[Excerpted records]
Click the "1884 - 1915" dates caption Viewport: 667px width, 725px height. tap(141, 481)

==

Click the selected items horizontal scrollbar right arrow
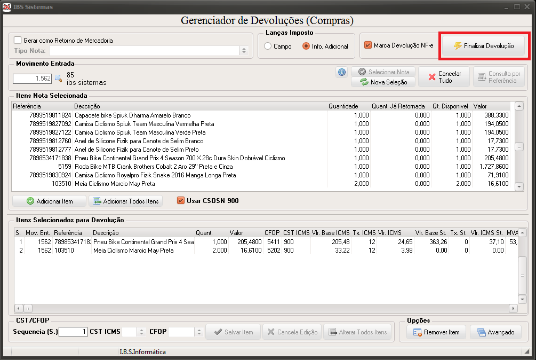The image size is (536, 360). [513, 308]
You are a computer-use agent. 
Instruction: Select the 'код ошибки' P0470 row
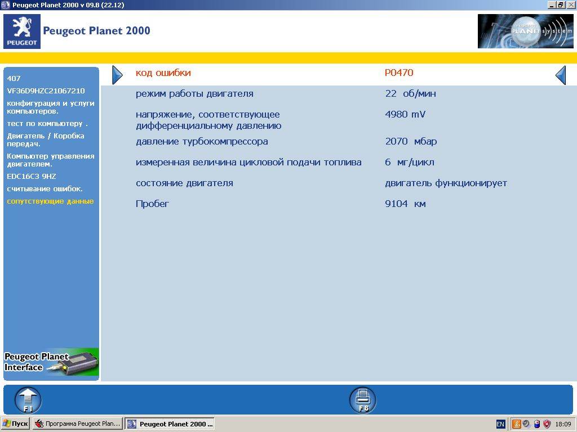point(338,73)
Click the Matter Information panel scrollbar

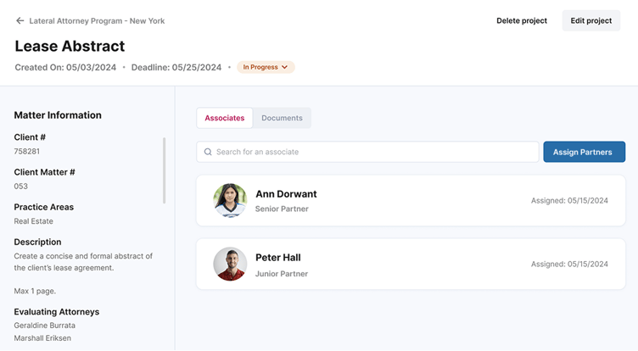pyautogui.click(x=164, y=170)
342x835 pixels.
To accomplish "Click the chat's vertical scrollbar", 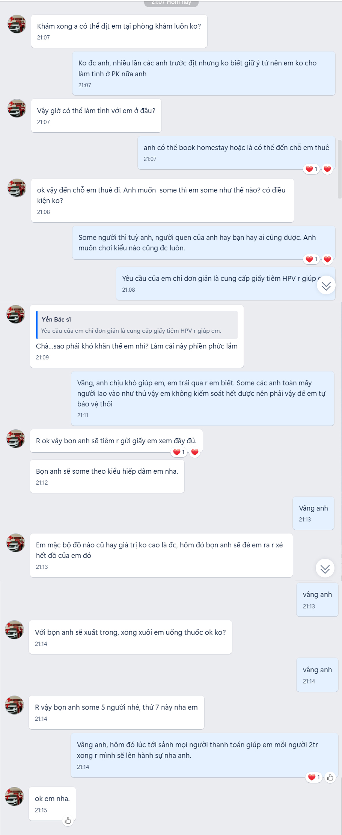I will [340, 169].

* * *

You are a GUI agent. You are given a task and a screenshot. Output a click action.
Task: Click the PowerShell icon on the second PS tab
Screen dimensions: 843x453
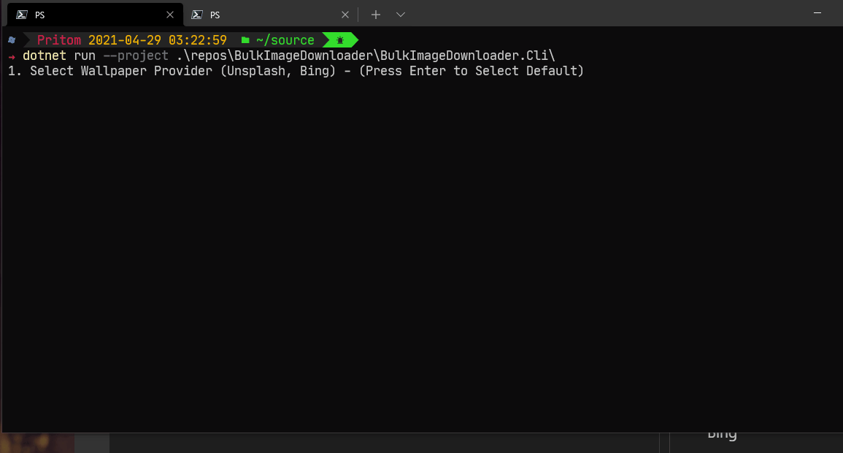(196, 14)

[Task]
Among the lines above, which contain the word "agent"? Copy every one.

[Result of the task]
You are a computer-use agent. 
You are a GUI agent. You are given a task and a screenshot. Output a click action.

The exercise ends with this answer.